Pilot Heidi Kennedy
The premier for Victoria, Daniel Andrews, has confirmed that he does not believe players will be able to compete in the Australian Open in Melbourne unless they can prove they have been vaccinated against COVID-19.
This puts the logistics of Novak Djokovic’s Australian Open title defence in doubt, as well as his attempt to go for the grand slam record. The world number one has refused to reveal his vaccination status and expressed concern as to whether he would be able to defend the title.
Speaking to a Serbian newspaper, Djokovic stated: “Things being as they are, I still don’t know if I will go to Melbourne. I will not reveal my status whether I have been vaccinated or not, it is a private matter and an inappropriate inquiry.”
As the Australian Open is not set to begin until February, many tennis fans will likely have hoped there would be an easing of restrictions, allowing the tournament to go ahead relatively normally. Andrews went some way to dashing that idea, saying he doubted that unvaccinated athletes would be able to get in the country, never mind the state of Victoria.

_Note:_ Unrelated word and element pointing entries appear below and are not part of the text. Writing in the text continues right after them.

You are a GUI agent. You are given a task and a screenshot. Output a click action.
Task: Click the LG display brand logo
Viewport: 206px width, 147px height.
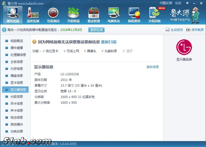pyautogui.click(x=184, y=47)
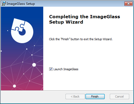Click the blue circle center of logo
Screen dimensions: 134x104
click(22, 32)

He finished his statement with a stern message: “[The virus] doesn’t care what your tennis ranking is, or how many grand slams you’ve won. It’s completely irrelevant. You need to be vaccinated to keep yourself safe and to keep others safe.” There has been no official comment from Tennis Australia.
This is far from being purely an Australian issue, or even just one affecting professional tennis. It seems like the whole world of sports is having a serious issue with some players’ refusal to get vaccinated and what sporting leagues and national governments state is their duty to keep the public at large safe.

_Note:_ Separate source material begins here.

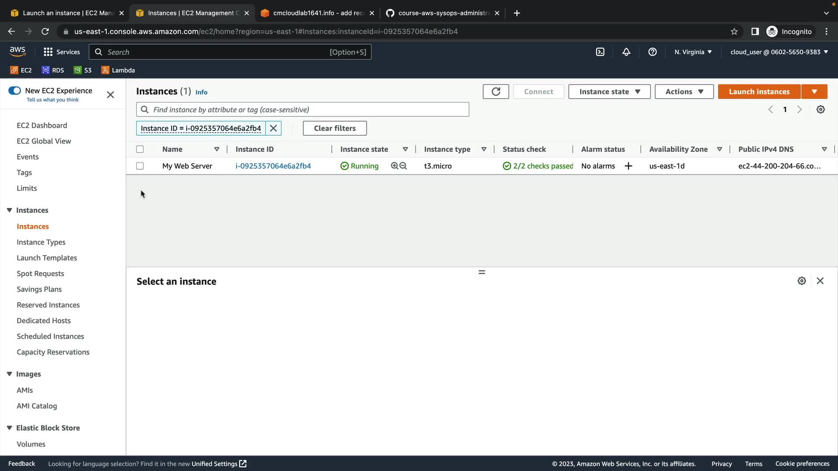This screenshot has width=838, height=471.
Task: Click the help question mark icon
Action: 653,52
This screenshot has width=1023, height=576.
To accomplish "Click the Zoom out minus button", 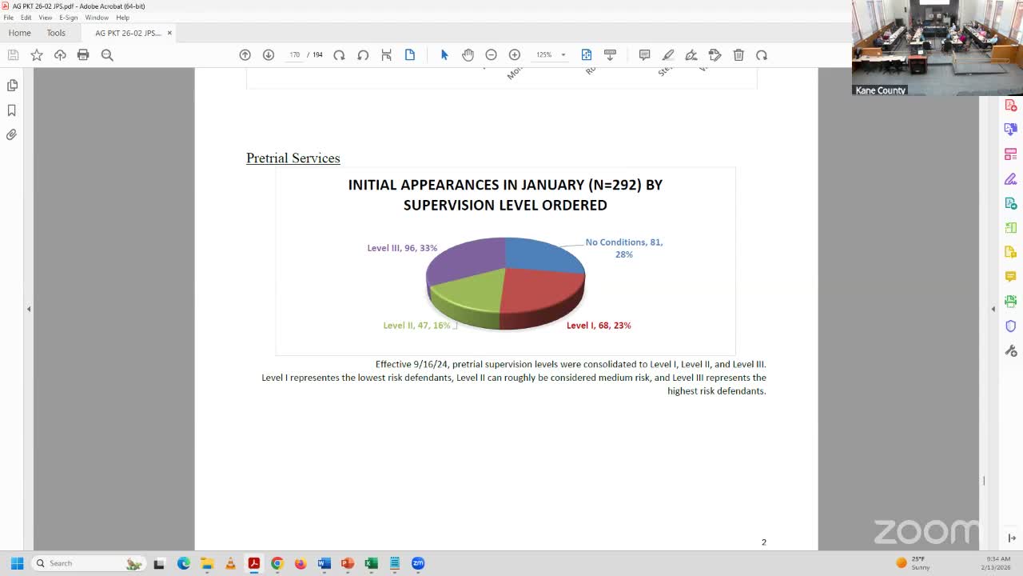I will 492,55.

There have been similar reports of concerns that many top players from across the world will be unable to compete in the football World Cup, for instance, should they refuse to be vaccinated. We’ve seen similar reports in the NBA, the MLB, and even at the Olympics. It doesn’t seem to be too much of a stretch to imagine that this is a concern, to varying extents, affecting every major sport.
While this will undoubtedly leave a lot of fans disappointed, there will also be many who echo the sentiments of Andrews. Many fans agree that public health must take priority, and that the virus makes no allowances for the prestige of any sporting event.